## Text passage
* begin *
Connecting the Mind & Body - Featuring Jen Kong

 Connecting the Mind & Body
Featuring: Jen Kong
BPHE, MAT Specialist, CPTN-PT
Partner at



On Bell Lets Talk Day, it is very important to be mindful of our mental health and how we can take small steps to self-improve. We spoke with Jen Kong, one of our partner wellness instructors, to get her take on connecting the mind and body and improve our mental wellbeing through exercise.

How do we connect the mind and body through exercise?

When we’re following the movement, we’re using the mind to move your body parts into the choreographed movement or exercise, and we can deepen that connection by playing with bringing your focus, energy, and attention to moving differently. For example, if we’re doing a squat- how are you moving? Are you copying the instructor? Are you engaging your legs? Can you engage more glutes? And you can completely alter the experience of the workout AND your results by becoming using your intentions on purpose. That’s on a physical level.

We can now also bring that mindfulness to notice where your thoughts are as you work out. Are you thinking about dinner? About how you should be doing work instead? Or about how you should be able to do more, push harder or push less? Are you able to stay present in your body? Is that inner critic voice here, judging how you’re moving and putting expectations on your performance? The way we do anything is the way we do everything, so just noticing where your thoughts are can bring more mindfulness not just during your workout but also in your day to day, going to work, playing with the kids/pets, driving; everything. I think a great place to start is during your movement practice. And I use that word on purpose, it’s a practice. Sometimes it can feel like learning a new language, that of your body.


Why is physical exercise so important to mental health?  How can exercise help with mental health struggles?

 Our bodies are made to move. When we don’t move, we can remain too stagnant. Emotions are energy in motion. So we literally need to move our feelings around if we don’t want to feel tension or pain in our bodies. Start with something you love or used to love doing before life got too busy or circumstances changed. Start with something that feels doable on a consistent basis. Start with something that feels comfortable to YOU. Only you know what’s good for you. So even if your friend has had an amazing experience and great results doing some type of class, do what feels right to you. Plus, there’s a bazillion benefits to moving for health in general. But none of which can be understood. You have to EXPERIENCE it. Sometimes you may have to start with body- just start moving and then comes the motivation or inspiration. Sometimes you may start with mind- you know yourself best, so “trick” yourself into doing it for a reward. I believe that once you remember how moving can feel good and how good your body can feel, you will naturally want to move.
* end *
## Dataset extract
* begin *
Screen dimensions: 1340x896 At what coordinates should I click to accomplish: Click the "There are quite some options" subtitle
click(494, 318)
* end *
* begin *
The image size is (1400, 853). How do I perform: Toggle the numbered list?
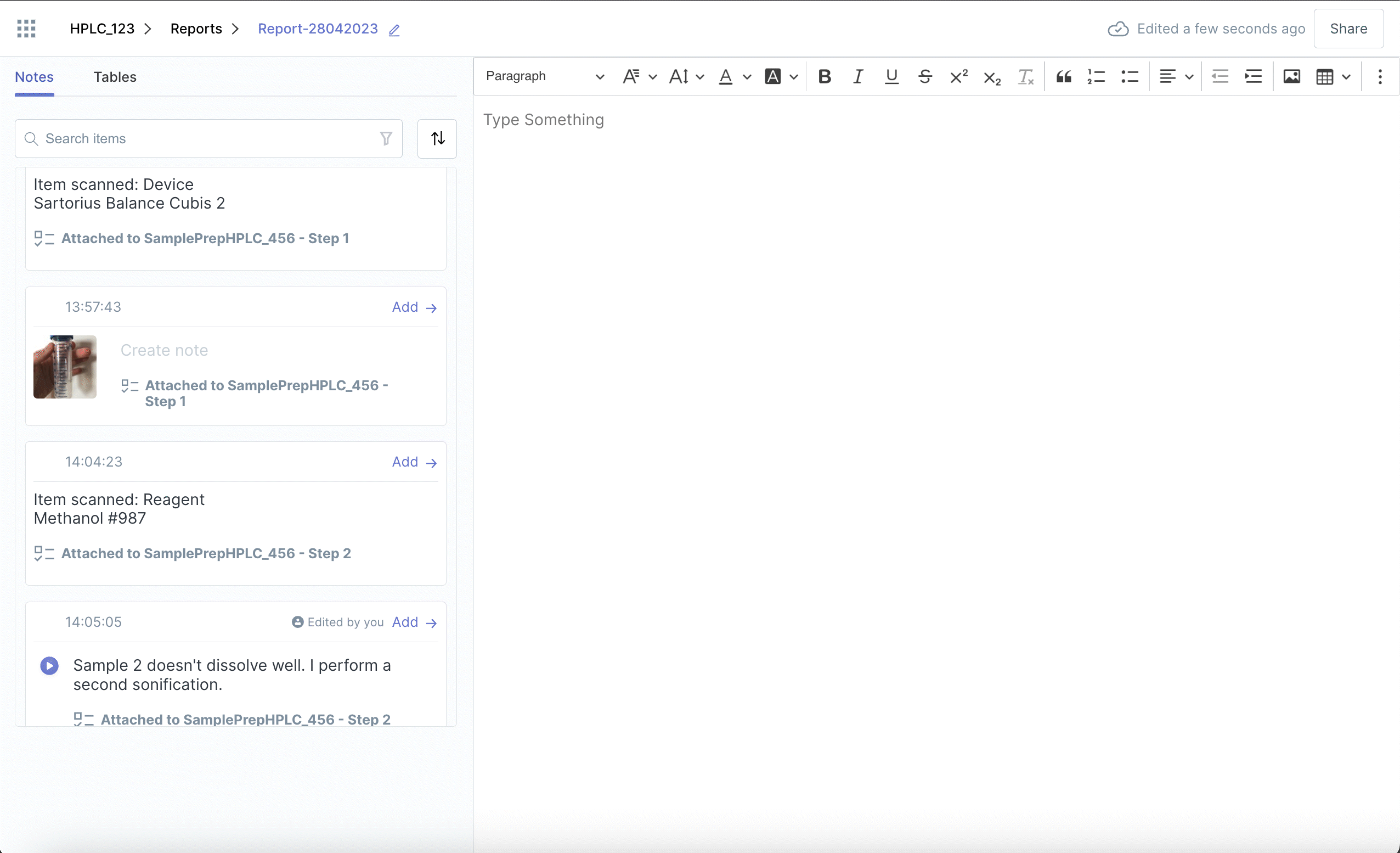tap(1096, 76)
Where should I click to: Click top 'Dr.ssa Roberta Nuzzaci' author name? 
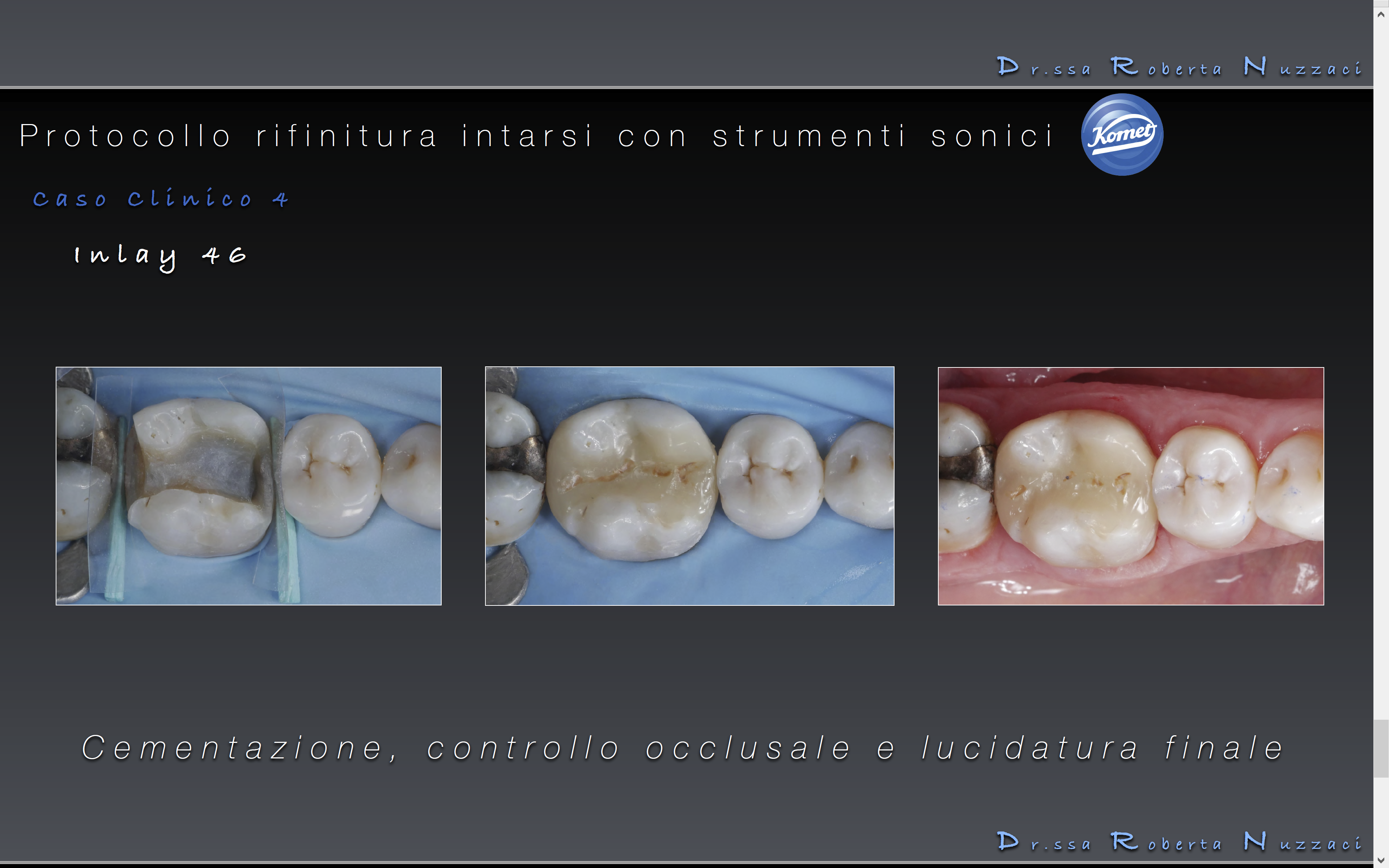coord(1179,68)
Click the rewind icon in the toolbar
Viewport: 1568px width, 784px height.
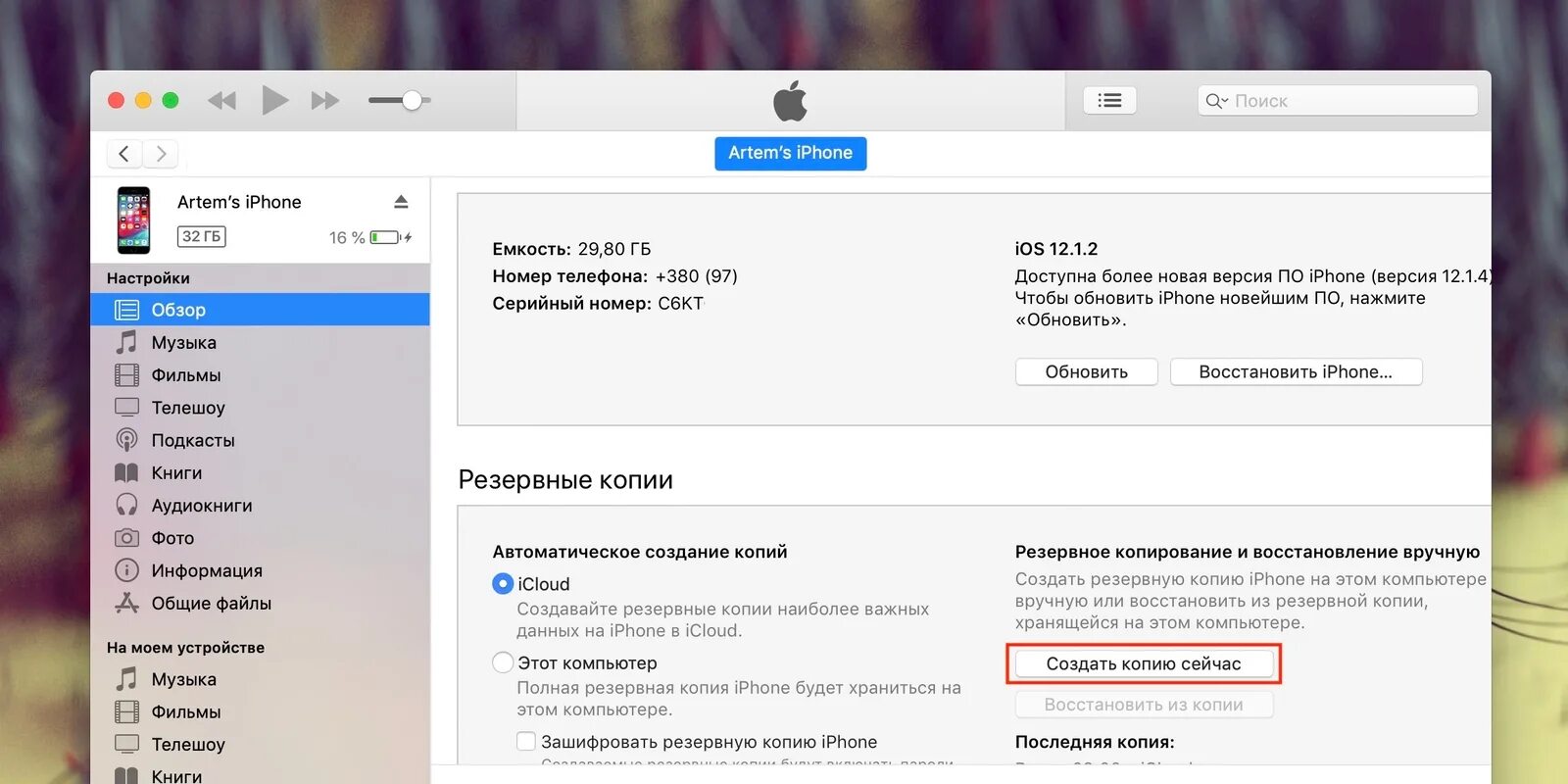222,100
* end *
* begin *
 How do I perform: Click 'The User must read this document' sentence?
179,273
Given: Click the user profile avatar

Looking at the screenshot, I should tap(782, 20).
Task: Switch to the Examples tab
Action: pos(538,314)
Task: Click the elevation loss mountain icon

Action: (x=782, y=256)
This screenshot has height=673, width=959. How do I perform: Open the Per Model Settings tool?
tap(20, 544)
* end *
## Set of tasks
1 – In the interview on connecting the mind and body, on what occasion is the conversation with Jen Kong framed?
2 – In the interview on connecting the mind and body, rewrite everything from "How do we connect" down to "a physical level.", putting "lunge" in place of "squat".
3 – Summarize the interview on connecting the mind and body in two sentences.

## Outputs for the tasks
1 – Bell Lets Talk Day.

2 –
How do we connect the mind and body through exercise?

When we’re following the movement, we’re using the mind to move your body parts into the choreographed movement or exercise, and we can deepen that connection by playing with bringing your focus, energy, and attention to moving differently. For example, if we’re doing a lunge- how are you moving? Are you copying the instructor? Are you engaging your legs? Can you engage more glutes? And you can completely alter the experience of the workout AND your results by becoming using your intentions on purpose. That’s on a physical level.

3 – Jen Kong, a partner wellness instructor, explains that exercise connects the mind and body when we bring focus, energy, and intention to how we move and notice where our thoughts go while we work out. Because our bodies are made to move and emotions are energy in motion, she advises starting with movement that one loves, can do consistently, and finds comfortable, believing that remembering how good moving feels leads people to want to move naturally.